Les membres de la brigade de lutte contre la criminalité économique en Inde ont mis un terme à l’activité criminelle d’un groupe soupçonné d’avoir réalisé plusieurs vols sur des comptes en banque en ligne. A l’issue d’une enquête ouverte après qu’une victime avait déposé plainte, deux résidents locaux ont été placés en garde à vue. Il s’agirait d’intervenants clés dans cette escroquerie permettant de voler de l’argent en déjouant l’identification à deux facteurs.

L’enquête a établi que les voleurs achetaient les données des utilisateurs de services de transactions bancaires par Internet sur le marché noir et les utilisaient pour transférer de l’argent sur des comptes intermédiaires. Pour que la victime ne puisse pas découvrir à temps le retrait, les escrocs bloquaient en son nom la carte SIM associée au compte en banque et sollicitaient un double qu’ils plaçaient dans leur téléphone. Après avoir enregistré la nouvelle carte SIM dans le système de transactions bancaires par Internet, les individus malintentionnés pouvaient intercepter les SMS contenant les mots de passe à usage unique des transactions que la banque envoyait au client ainsi que les notifications relatives aux transactions suspectes.
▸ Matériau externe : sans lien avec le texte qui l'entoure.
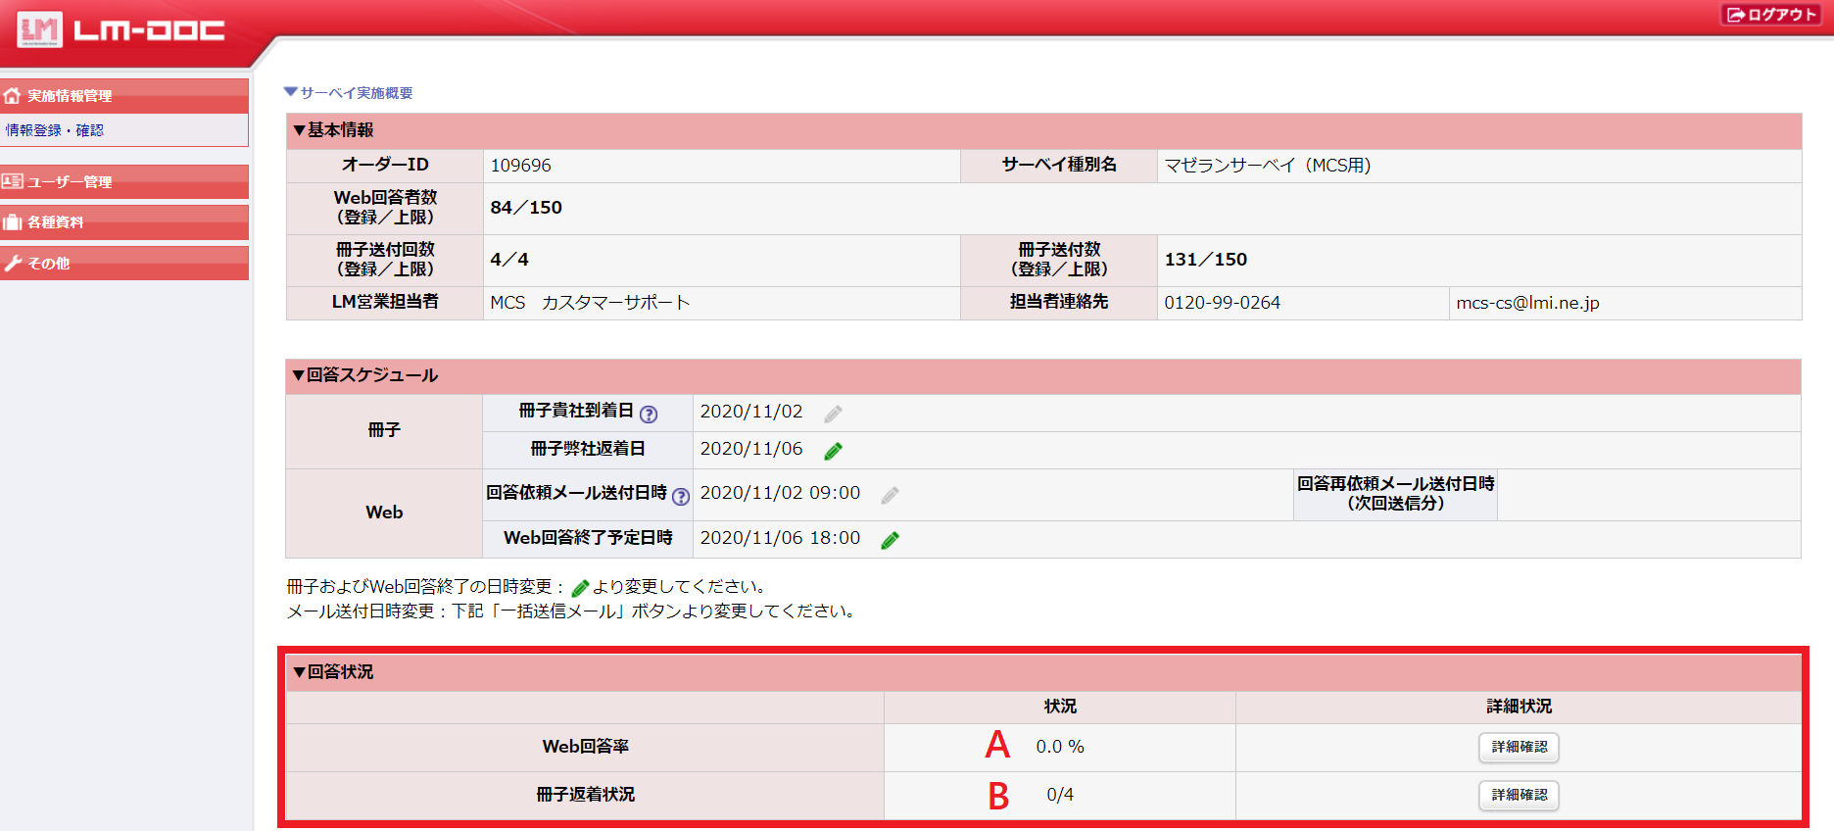This screenshot has width=1834, height=831.
Task: Click 詳細確認 button for Web回答率
Action: [x=1519, y=747]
Il fallait agir vite : quand la victime se rendait compte que son numéro de téléphone portable était désactivé, elle tentait de vérifier l’état de son compte et du service auprès de l’opérateur de téléphonie mobile. Toutefois, la pratique démontre qu’il n’est pas toujours aisé de convaincre l’opérateur de téléphonie mobile dans cette situation. Les experts de Sophos évoquent un cas similaire survenu il y a trois ans lorsqu’un opérateur avait refusé pendant longtemps d’émettre une nouvelle carte SIM de rechange pour des victimes australiennes de vol d’identité car il pensait que l’abonné légitime voulait le rouler.

D’après les données de la police de Delhi, les victimes de cette escroquerie habitent principalement dans la capitale et dans d’autres villes du pays. La victime dont la plainte a été à l’origine de l’enquête a perdu 2 millions de roupies (soit plus de 37 000 dollars).